• _Task description_
Please copy out each of the lines below verbatim.

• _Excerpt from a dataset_
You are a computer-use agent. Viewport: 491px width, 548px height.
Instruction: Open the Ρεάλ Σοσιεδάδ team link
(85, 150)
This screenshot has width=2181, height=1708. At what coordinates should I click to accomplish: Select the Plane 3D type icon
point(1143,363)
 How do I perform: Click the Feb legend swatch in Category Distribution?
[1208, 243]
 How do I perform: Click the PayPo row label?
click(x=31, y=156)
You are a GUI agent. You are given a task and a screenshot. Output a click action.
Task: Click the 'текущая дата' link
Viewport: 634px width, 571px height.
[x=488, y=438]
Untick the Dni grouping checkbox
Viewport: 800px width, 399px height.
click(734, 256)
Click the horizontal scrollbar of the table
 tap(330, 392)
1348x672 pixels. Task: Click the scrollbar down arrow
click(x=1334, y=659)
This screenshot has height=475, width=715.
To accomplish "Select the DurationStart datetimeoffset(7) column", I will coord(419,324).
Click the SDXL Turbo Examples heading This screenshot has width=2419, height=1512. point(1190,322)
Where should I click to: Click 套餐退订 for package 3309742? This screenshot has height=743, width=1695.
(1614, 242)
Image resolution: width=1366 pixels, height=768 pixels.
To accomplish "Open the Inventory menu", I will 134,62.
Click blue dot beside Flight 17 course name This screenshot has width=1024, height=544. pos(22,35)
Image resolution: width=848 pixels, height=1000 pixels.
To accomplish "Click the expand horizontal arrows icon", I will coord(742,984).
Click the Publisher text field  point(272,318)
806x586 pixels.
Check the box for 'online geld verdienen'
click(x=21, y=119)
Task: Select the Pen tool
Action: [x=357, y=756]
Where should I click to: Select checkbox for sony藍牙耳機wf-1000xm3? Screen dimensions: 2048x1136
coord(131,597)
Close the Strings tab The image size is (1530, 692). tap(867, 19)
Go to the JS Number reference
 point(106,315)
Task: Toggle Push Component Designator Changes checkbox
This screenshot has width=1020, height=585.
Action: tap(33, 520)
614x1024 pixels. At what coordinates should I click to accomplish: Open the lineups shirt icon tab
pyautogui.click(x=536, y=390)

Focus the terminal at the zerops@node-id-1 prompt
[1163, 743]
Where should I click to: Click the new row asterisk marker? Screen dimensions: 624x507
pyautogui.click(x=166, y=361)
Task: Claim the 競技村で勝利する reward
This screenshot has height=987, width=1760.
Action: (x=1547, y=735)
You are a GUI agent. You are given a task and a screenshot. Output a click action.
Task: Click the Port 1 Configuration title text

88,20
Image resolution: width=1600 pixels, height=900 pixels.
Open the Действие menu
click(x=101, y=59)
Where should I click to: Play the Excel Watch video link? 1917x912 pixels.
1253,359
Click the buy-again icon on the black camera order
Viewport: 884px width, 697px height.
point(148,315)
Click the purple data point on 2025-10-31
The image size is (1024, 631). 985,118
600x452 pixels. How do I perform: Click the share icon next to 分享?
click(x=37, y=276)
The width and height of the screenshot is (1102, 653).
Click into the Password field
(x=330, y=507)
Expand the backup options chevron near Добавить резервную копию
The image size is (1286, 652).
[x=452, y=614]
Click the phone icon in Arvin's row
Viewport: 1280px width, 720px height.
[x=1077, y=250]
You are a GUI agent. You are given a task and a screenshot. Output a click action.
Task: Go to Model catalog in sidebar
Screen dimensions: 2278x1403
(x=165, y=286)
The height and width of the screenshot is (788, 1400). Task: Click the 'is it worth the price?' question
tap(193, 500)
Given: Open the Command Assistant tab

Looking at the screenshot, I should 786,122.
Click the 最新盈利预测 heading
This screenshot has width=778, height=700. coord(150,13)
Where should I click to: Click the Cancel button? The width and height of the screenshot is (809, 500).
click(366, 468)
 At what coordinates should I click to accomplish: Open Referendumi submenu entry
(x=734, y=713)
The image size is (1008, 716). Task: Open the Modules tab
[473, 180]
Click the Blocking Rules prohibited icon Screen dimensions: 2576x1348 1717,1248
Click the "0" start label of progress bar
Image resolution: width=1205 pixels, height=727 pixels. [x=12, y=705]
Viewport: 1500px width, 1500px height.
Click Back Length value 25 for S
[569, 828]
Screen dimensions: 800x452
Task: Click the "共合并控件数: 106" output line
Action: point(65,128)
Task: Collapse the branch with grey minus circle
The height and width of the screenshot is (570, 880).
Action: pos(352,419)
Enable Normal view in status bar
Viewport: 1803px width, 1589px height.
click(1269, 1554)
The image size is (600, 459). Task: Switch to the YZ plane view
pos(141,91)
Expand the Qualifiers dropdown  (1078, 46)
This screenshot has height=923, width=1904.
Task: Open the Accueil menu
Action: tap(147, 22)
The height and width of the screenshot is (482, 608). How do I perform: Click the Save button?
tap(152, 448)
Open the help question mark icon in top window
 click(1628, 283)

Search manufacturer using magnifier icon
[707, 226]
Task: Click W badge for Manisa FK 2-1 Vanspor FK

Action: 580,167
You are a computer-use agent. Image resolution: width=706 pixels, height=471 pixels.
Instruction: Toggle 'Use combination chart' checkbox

• _Exercise response_
You are a computer-use agent. Viewport: 491px width, 548px height.
Instruction: Open the Ρεάλ Σοσιεδάδ team link
(85, 150)
This screenshot has width=2181, height=1708. At what coordinates should I click to accomplish: Select the Plane 3D type icon
point(1143,363)
 How do I perform: Click the Feb legend swatch in Category Distribution?
[1208, 243]
 How do I perform: Click the PayPo row label?
click(x=31, y=156)
You are a GUI agent. You are given a task and a screenshot. Output a click action.
Task: Click the 'текущая дата' link
Viewport: 634px width, 571px height.
[x=488, y=438]
Untick the Dni grouping checkbox
Viewport: 800px width, 399px height.
click(734, 256)
Click the horizontal scrollbar of the table
 tap(330, 392)
1348x672 pixels. Task: Click the scrollbar down arrow
click(x=1334, y=659)
This screenshot has height=475, width=715.
To accomplish "Select the DurationStart datetimeoffset(7) column", I will coord(419,324).
Click the SDXL Turbo Examples heading This screenshot has width=2419, height=1512. point(1190,322)
Where should I click to: Click 套餐退订 for package 3309742? This screenshot has height=743, width=1695.
(1614, 242)
Image resolution: width=1366 pixels, height=768 pixels.
To accomplish "Open the Inventory menu", I will 134,62.
Click blue dot beside Flight 17 course name This screenshot has width=1024, height=544. pos(22,35)
Image resolution: width=848 pixels, height=1000 pixels.
To accomplish "Click the expand horizontal arrows icon", I will coord(742,984).
Click the Publisher text field  point(272,318)
806x586 pixels.
Check the box for 'online geld verdienen'
click(x=21, y=119)
Task: Select the Pen tool
Action: [x=357, y=756]
Where should I click to: Select checkbox for sony藍牙耳機wf-1000xm3? Screen dimensions: 2048x1136
coord(131,597)
Close the Strings tab The image size is (1530, 692). tap(867, 19)
Go to the JS Number reference
 point(106,315)
Task: Toggle Push Component Designator Changes checkbox
This screenshot has width=1020, height=585.
Action: tap(33, 520)
614x1024 pixels. At what coordinates should I click to accomplish: Open the lineups shirt icon tab
pyautogui.click(x=536, y=390)

Focus the terminal at the zerops@node-id-1 prompt
[1163, 743]
Where should I click to: Click the new row asterisk marker? Screen dimensions: 624x507
pyautogui.click(x=166, y=361)
Task: Claim the 競技村で勝利する reward
This screenshot has height=987, width=1760.
Action: (x=1547, y=735)
You are a GUI agent. You are given a task and a screenshot. Output a click action.
Task: Click the Port 1 Configuration title text

88,20
Image resolution: width=1600 pixels, height=900 pixels.
Open the Действие menu
click(x=101, y=59)
Where should I click to: Play the Excel Watch video link? 1917x912 pixels.
1253,359
Click the buy-again icon on the black camera order
Viewport: 884px width, 697px height.
point(148,315)
Click the purple data point on 2025-10-31
The image size is (1024, 631). 985,118
600x452 pixels. How do I perform: Click the share icon next to 分享?
click(x=37, y=276)
The width and height of the screenshot is (1102, 653).
Click into the Password field
(x=330, y=507)
Expand the backup options chevron near Добавить резервную копию
The image size is (1286, 652).
[x=452, y=614]
Click the phone icon in Arvin's row
Viewport: 1280px width, 720px height.
[x=1077, y=250]
You are a GUI agent. You are given a task and a screenshot. Output a click action.
Task: Go to Model catalog in sidebar
Screen dimensions: 2278x1403
(x=165, y=286)
The height and width of the screenshot is (788, 1400). Task: Click the 'is it worth the price?' question
tap(193, 500)
Given: Open the Command Assistant tab

Looking at the screenshot, I should 786,122.
Click the 最新盈利预测 heading
This screenshot has width=778, height=700. coord(150,13)
Where should I click to: Click the Cancel button? The width and height of the screenshot is (809, 500).
click(366, 468)
 At what coordinates should I click to accomplish: Open Referendumi submenu entry
(x=734, y=713)
The image size is (1008, 716). Task: Open the Modules tab
[473, 180]
Click the Blocking Rules prohibited icon Screen dimensions: 2576x1348 1717,1248
Click the "0" start label of progress bar
Image resolution: width=1205 pixels, height=727 pixels. [x=12, y=705]
Viewport: 1500px width, 1500px height.
Click Back Length value 25 for S
[569, 828]
Screen dimensions: 800x452
Task: Click the "共合并控件数: 106" output line
Action: point(65,128)
Task: Collapse the branch with grey minus circle
The height and width of the screenshot is (570, 880).
Action: pos(352,419)
Enable Normal view in status bar
Viewport: 1803px width, 1589px height.
click(1269, 1554)
The image size is (600, 459). Task: Switch to the YZ plane view
pos(141,91)
Expand the Qualifiers dropdown  (1078, 46)
This screenshot has height=923, width=1904.
Task: Open the Accueil menu
Action: tap(147, 22)
The height and width of the screenshot is (482, 608). How do I perform: Click the Save button?
tap(152, 448)
Open the help question mark icon in top window
 click(1628, 283)

Search manufacturer using magnifier icon
[707, 226]
Task: Click W badge for Manisa FK 2-1 Vanspor FK

Action: 580,167
You are a computer-use agent. Image resolution: width=706 pixels, height=471 pixels.
Instruction: Toggle 'Use combination chart' checkbox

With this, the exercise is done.